At this point Score is finished. All it does is generate these values. It is Match that determines what to do with them.
Short Option | Long Option | Parameter Value Map | Description | Required |
---|---|---|---|---|
i | inputJena-config | CONFIG_FILE | inputJena JENA configuration filename | true |
I | inputOverride | override the JENA_PARAM of inputJena jena model config using VALUE | false | |
v | vivoJena-config | CONFIG_FILE | vivoJena JENA configuration filename | true |
V | vivoOverride | override the JENA_PARAM of vivoJena jena model config using VALUE | false | |
s | score-config | CONFIG_FILE | score data JENA configuration filename | true |
S | scoreOverride | override the JENA_PARAM of score jena model config using VALUE | false | |
t | tempJenaDir | DIRECTORY_PATH | directory to store temp jena model | false |
A | algorithms | for RUN_NAME, use this CLASS_NAME (must implement Algorithm) to evaluate matches | true | |
W | weights | for RUN_NAME, assign this weight (0,1) to the scores | true | |
F | inputJena-predicates | for RUN_NAME,match | true | |
P | vivoJena-predicates | for RUN_NAME, assign this weight (0,1) to the scores | true | |
n | namespace | SCORE_NAMESPACE | limit match Algorithm to only match rdf nodes in inputJena whose URI begin with SCORE_NAMESPACE | false |
# Execute Score for Departments $Score $SCOREMODELS -n ${BASEURI}org/ -AdeptId=$EQTEST -WdeptId=1.0 -FdeptId=$UFDEPTID -PdeptId=$UFDEPTID |
Here $SCOREMODELS refers to the models being scored between.
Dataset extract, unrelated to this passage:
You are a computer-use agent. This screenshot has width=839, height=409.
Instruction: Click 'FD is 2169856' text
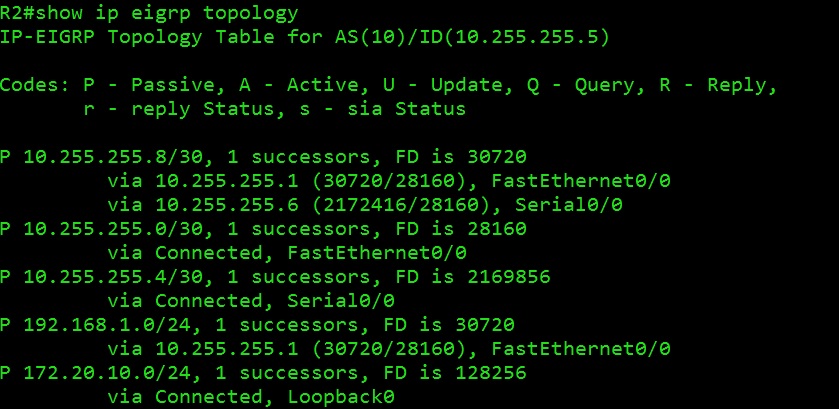[473, 277]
SCOREINPUT="-i $H2MODEL -ImodelName=$MODELNAME -IdbUrl=$MODELDBURL -IcheckEmpty=$CHECKEMPTY" SCOREDATA="-s $H2MODEL -SmodelName=$SCOREDATANAME -SdbUrl=$SCOREDATADBURL -ScheckEmpty=$CHECKEMPTY" SCOREMODELS="$SCOREINPUT -v $VIVOCONFIG -VcheckEmpty=$CHECKEMPTY $SCOREDATA -t $TEMPCOPYDIR -b $SCOREBATCHSIZE" |
$VIVOCONFIG refers to the Configuration within vivo.xml
$SCOREINPUT is the current harvested data model
$SCOREDATA is a model containing the data generated from the scoring process and is used by Match to make the changes needed.
The $UFDEPTID contains the predicate being scored on.
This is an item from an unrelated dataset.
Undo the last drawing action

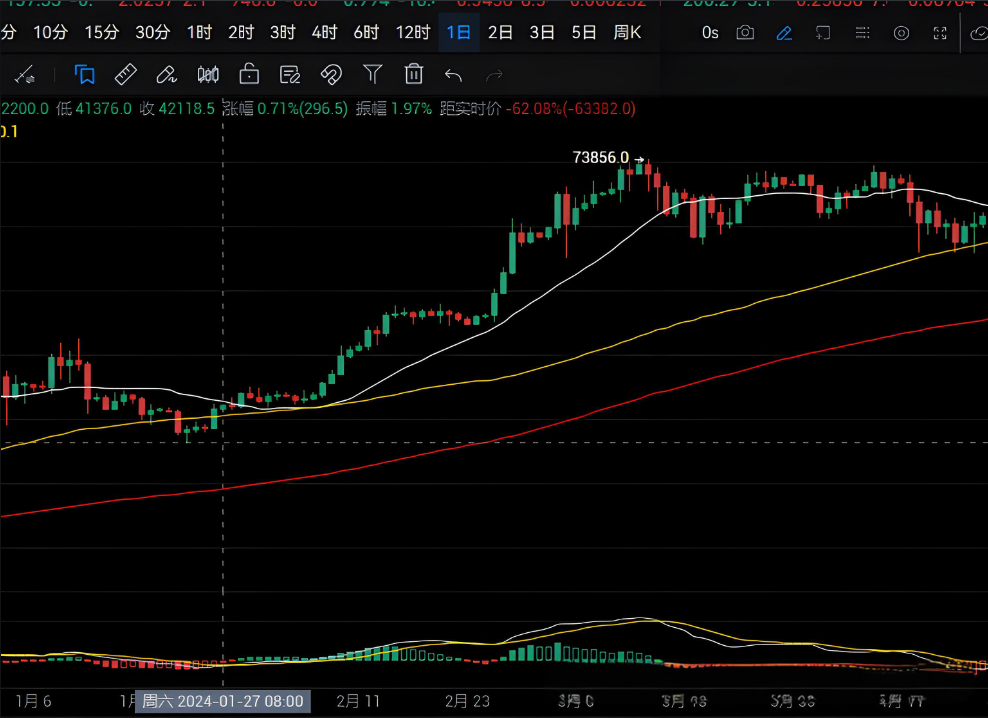pyautogui.click(x=453, y=74)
UFDEPTID="http://vivo.ufl.edu/ontology/vivo-ufl/deptID" |
The -n ${BASEURI}org/ filter the changes to the specific namespace,
Your desired namespace will be something like
http://vivo.myDomain.edu/category |
As long as all your department URIs begin with that string. This is important if your predicate seems to be part of many different resources.
The EQTEST is making sure that the match is 100% equal (A stands for algorithm)
The F and P flags are determining the predicates that matched on within the input and VIVO models respectively.
The deptId= part needs to be consistent since one score statement can score in multiple ways. you may want to choose label=
Initializes the variables
Verify that each map contains the same keys
Load a batch of data into the score model
Builds the select query.